Records from a collection
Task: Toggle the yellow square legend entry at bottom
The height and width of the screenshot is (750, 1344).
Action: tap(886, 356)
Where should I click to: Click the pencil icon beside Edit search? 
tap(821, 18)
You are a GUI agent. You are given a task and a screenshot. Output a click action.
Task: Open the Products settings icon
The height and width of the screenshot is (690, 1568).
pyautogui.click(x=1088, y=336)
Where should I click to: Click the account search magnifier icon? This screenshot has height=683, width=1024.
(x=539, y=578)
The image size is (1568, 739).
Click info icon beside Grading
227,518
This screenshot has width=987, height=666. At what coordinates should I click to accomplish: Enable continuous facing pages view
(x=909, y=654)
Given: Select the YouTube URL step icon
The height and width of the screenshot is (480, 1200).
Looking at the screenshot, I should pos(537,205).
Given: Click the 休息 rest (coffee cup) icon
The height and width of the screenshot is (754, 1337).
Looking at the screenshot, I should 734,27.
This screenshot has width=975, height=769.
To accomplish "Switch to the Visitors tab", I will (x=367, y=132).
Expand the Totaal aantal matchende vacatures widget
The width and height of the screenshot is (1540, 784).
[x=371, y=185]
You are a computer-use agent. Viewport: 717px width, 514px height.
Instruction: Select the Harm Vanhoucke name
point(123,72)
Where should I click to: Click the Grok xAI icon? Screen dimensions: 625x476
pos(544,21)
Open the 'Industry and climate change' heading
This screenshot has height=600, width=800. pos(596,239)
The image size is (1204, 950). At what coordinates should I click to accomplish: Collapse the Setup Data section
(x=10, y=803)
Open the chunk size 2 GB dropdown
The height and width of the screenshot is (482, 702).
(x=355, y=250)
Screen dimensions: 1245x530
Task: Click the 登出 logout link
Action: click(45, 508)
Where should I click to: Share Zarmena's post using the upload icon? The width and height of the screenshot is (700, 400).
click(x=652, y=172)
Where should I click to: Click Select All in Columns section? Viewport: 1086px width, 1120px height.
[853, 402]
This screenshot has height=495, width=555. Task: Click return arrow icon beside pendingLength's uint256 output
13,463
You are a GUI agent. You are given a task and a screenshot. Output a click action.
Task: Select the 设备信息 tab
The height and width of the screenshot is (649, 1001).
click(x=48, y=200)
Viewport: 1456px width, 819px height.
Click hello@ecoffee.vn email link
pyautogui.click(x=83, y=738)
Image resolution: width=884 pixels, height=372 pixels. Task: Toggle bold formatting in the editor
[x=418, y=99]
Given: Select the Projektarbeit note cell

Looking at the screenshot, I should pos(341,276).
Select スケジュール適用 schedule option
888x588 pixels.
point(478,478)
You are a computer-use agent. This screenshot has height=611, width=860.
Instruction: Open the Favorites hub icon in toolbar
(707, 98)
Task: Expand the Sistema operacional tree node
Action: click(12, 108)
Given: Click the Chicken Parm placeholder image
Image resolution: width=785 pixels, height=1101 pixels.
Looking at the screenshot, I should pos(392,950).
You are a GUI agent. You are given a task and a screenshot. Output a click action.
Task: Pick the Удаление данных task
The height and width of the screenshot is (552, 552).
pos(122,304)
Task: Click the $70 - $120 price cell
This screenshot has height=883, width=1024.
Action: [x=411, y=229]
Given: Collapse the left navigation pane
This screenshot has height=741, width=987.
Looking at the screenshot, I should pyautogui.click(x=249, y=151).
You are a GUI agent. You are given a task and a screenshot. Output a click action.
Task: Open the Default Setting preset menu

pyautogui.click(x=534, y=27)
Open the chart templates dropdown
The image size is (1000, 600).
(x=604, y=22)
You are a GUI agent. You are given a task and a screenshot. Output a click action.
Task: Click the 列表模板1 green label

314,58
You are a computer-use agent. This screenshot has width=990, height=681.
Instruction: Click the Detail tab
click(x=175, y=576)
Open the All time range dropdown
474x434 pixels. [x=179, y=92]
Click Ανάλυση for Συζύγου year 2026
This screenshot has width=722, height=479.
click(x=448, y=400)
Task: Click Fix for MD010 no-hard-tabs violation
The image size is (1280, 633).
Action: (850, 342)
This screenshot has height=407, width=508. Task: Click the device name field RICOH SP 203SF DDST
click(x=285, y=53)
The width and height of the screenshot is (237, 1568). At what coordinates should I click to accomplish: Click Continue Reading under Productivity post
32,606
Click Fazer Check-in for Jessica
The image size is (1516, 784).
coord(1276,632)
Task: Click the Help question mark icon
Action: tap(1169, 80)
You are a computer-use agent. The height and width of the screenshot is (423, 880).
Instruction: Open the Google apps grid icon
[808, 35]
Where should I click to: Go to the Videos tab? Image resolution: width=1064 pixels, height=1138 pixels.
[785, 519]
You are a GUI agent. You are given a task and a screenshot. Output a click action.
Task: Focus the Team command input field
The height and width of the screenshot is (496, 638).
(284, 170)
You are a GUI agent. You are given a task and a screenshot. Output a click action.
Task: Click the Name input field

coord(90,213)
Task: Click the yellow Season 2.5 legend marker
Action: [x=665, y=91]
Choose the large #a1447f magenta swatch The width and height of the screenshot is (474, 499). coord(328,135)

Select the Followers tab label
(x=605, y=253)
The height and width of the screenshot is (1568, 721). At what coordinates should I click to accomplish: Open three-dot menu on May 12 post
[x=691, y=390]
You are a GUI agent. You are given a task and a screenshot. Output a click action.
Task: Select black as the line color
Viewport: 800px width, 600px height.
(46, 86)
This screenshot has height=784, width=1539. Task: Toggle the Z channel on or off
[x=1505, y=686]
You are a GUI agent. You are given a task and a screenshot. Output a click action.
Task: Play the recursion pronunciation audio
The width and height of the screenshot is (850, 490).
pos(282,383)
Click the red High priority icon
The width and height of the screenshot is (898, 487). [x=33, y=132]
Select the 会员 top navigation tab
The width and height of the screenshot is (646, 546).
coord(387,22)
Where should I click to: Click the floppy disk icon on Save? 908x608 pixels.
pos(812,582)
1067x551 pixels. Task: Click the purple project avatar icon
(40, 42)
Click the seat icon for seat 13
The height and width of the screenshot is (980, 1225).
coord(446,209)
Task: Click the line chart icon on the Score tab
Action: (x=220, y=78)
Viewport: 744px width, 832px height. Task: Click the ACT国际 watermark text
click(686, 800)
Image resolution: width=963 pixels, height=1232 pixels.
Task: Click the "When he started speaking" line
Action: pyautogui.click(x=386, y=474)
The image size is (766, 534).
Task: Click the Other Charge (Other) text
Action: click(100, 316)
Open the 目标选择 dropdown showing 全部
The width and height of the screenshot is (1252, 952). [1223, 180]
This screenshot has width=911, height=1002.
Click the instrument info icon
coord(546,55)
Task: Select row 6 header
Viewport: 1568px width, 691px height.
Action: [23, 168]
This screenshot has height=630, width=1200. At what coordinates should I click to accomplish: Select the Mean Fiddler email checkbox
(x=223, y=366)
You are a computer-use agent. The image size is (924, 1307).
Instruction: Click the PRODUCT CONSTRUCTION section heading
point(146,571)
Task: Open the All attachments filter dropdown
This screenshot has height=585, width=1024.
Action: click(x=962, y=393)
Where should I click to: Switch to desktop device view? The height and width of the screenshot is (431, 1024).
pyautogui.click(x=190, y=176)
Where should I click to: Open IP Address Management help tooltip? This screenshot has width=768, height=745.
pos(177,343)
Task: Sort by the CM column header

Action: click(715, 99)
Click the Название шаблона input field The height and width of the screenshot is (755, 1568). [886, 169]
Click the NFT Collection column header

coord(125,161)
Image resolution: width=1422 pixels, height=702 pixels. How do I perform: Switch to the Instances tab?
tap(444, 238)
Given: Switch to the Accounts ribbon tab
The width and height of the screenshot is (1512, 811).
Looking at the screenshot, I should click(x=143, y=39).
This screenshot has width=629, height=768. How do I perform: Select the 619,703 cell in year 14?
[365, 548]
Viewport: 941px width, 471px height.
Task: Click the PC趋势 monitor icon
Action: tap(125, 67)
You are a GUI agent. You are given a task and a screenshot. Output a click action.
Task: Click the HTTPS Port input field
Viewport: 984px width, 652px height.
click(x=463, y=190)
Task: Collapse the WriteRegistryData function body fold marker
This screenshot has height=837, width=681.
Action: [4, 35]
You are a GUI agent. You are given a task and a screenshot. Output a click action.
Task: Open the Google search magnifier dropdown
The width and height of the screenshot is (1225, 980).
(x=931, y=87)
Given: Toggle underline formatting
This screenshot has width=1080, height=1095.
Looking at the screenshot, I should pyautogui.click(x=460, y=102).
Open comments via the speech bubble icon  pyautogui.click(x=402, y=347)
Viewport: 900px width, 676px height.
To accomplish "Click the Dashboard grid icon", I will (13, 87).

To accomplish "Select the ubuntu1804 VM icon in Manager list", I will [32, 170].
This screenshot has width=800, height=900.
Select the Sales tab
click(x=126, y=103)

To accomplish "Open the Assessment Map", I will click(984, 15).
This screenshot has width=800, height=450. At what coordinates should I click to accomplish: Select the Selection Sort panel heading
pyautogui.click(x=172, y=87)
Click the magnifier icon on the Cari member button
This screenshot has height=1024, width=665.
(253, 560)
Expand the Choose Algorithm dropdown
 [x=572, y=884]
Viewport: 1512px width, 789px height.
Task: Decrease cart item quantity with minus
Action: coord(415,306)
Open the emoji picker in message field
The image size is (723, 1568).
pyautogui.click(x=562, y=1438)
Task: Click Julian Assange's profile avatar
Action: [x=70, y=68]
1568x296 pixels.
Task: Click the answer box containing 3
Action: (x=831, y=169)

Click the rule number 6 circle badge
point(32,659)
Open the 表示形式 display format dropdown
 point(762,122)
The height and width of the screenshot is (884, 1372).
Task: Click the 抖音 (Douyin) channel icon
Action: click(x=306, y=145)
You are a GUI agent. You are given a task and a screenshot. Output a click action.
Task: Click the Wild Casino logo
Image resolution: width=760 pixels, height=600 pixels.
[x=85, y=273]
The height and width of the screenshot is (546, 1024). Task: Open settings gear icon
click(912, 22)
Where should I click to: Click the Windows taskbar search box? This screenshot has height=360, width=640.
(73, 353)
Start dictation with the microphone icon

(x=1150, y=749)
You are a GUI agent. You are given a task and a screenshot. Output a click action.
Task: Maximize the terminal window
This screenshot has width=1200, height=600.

**WORK TO BE COMPLETED:** Look over the records above, and wherever a line contains the string "will", copy that line.

**RESPONSE BOX:**
To accomplish "Switch to the Visitors tab", I will (x=367, y=132).
To accomplish "Click the Dashboard grid icon", I will (13, 87).
To accomplish "Select the ubuntu1804 VM icon in Manager list", I will [32, 170].
To accomplish "Open the Assessment Map", I will click(984, 15).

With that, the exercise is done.